In Matt Keegan’s 45-minute video Generation – the centerpiece of his solo exhibition at the Carpenter Center for the Visual Arts – he takes a deceptively simple approach to tackle the knotty intersections of family and identity with funny, thought-provoking results. Keegan interviews his mother, father, siblings, nephews, and nieces. He asks each to define common words fraught with emotional, social, and political meaning – like mother, father, feminine, masculine, love, sex, race, and immigrant – as well as more lighthearted terms, such as clouds, ghost, and magic. What unfolds are revealing moments of spontaneity where Keegan’s family members free-associate with one-word answers or spiraling definitions. His divorced father heartbreakingly describes the word “love” as “[something]I was never very good at....” His nephew, who offers wonderfully elaborate definitions, goes from describing magic as a cheap trick at a party to brimming with enthusiasm that just being alive in the world is “very magical.”

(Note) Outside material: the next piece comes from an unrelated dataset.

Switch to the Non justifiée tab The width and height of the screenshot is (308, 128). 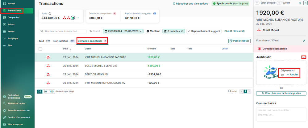click(x=61, y=41)
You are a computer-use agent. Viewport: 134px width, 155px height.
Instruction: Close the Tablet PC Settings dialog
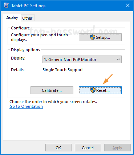tap(128, 5)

Each word is paired with a corresponding animation that shows an object coming to life. The objects are not invented by Keegan, but created by asking each person to imagine the shape, color, weight, and motion of a word. The animations are idiosyncratic abstractions that capture a word’s feeling and meaning in wonderful ways. His mother describes a dark, heavy, and radiating stone to represent “father.” A water pitcher that perpetually pours itself into existence while simultaneously evaporating against a bright white background illustrates “clouds.” Interspersed with these interviews and animations are individual profiles of selected family members in their homes, who explain how they came to reside there and describe some of their various knick-knacks and possessions. His mother’s tour of her apartment is especially relatable and humorous as she calls her tchotchkes a bunch of “junk” with sentimental value, drawing attention to a mirror that she knows her son does not like but reminds her of Spain.
Keegan uses his exhibition’s title, Replicate, to describe a reproductive process that does not make a duplicate but a close copy. Creating a family is a process of replication – family members share DNA and experiences, but always form unique identities. Part of the pleasure of Keegan’s video is seeing this in action as the meaning of each word changes as it passes through the lens of each individual. Watching Generation, I could not help but think about my own family and coming up with ad hoc definitions while playing word games like Taboo or Catchphrase. These games are founded on the idea that people rarely come up with the same definition of a word and more commonly define a word with wildly different, often humorous immediate associations.
In such games and in Keegan’s collaboration with his family, asking for singular definitions becomes the perfect foil for reveling in multiplicity and showing how meaning is contextual and subjective. Although he does not include every response, his editing does not shape his content into a heavy-handed, explicit message. Instead, Keegan provides an intelligent framework, lets his family speak for themselves, and listens to what’s generated.